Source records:
==================================================

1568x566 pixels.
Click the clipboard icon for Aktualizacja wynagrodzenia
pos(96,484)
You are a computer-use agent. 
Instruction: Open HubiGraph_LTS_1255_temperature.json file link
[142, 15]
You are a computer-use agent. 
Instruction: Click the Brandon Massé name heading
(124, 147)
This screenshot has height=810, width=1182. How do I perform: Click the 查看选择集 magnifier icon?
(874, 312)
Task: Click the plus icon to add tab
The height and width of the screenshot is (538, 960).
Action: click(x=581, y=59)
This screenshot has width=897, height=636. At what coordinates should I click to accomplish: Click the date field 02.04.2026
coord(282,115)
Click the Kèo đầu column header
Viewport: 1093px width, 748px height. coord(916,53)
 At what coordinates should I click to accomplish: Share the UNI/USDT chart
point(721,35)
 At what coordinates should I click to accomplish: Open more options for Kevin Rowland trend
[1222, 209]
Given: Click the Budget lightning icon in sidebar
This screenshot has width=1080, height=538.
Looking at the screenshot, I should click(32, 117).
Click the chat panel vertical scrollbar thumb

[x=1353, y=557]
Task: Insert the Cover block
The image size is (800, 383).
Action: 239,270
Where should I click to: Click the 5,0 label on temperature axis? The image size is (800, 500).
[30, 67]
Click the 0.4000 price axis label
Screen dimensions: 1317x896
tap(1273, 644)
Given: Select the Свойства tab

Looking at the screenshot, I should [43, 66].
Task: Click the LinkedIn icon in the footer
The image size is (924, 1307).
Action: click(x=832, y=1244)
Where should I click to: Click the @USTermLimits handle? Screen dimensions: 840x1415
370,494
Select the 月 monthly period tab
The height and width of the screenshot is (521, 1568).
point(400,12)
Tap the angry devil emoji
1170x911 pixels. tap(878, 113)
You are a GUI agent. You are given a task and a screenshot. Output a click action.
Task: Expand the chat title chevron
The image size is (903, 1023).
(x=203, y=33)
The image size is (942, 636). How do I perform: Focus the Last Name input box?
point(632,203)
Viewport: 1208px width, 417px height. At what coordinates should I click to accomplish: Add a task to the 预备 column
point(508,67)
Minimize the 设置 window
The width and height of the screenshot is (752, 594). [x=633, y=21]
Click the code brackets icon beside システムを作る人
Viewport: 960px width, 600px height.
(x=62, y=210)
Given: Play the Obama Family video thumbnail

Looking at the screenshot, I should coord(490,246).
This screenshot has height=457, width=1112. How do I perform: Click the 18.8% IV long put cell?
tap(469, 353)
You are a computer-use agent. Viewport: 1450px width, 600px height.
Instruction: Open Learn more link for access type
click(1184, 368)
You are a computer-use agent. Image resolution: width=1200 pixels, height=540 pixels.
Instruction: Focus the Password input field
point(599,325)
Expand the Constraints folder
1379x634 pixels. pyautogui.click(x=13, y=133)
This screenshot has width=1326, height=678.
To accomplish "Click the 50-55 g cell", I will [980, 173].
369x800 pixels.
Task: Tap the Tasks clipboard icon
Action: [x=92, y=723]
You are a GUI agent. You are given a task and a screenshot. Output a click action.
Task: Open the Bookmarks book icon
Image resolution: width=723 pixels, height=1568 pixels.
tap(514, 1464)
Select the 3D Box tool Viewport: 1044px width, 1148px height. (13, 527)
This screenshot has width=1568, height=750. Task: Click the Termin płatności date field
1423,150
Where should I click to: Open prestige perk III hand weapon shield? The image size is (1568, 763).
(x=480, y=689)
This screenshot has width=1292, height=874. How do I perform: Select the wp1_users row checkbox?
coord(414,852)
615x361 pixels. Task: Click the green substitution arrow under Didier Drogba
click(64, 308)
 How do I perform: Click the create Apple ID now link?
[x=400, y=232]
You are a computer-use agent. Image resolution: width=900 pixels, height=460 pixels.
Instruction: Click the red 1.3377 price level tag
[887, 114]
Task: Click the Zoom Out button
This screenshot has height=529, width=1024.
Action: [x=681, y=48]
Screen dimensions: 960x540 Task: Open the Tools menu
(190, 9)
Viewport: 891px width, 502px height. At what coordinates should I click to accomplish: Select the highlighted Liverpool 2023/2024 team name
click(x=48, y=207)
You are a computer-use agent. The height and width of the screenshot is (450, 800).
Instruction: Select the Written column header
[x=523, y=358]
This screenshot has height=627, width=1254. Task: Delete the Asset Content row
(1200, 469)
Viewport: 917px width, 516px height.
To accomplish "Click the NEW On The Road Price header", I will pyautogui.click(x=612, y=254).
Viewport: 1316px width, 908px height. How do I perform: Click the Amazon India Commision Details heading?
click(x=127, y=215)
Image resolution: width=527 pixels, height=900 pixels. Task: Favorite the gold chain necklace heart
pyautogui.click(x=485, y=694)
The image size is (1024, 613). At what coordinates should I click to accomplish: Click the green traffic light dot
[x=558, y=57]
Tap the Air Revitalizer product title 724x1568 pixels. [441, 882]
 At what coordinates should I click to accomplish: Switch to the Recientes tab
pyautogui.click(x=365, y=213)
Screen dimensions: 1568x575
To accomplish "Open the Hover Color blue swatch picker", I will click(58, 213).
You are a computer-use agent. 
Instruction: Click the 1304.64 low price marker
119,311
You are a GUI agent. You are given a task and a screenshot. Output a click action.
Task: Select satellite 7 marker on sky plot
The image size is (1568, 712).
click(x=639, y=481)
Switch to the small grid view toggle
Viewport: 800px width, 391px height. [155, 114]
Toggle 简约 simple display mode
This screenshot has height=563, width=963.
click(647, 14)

==================================================

● **Work instructions**
Exact retyping is required: the line with "Screen dimensions: 1568x575" through the end of the data, both ends included, and no other line.

● **Your response**
Screen dimensions: 1568x575
To accomplish "Open the Hover Color blue swatch picker", I will click(58, 213).
You are a computer-use agent. 
Instruction: Click the 1304.64 low price marker
119,311
You are a GUI agent. You are given a task and a screenshot. Output a click action.
Task: Select satellite 7 marker on sky plot
The image size is (1568, 712).
click(x=639, y=481)
Switch to the small grid view toggle
Viewport: 800px width, 391px height. [155, 114]
Toggle 简约 simple display mode
This screenshot has height=563, width=963.
click(647, 14)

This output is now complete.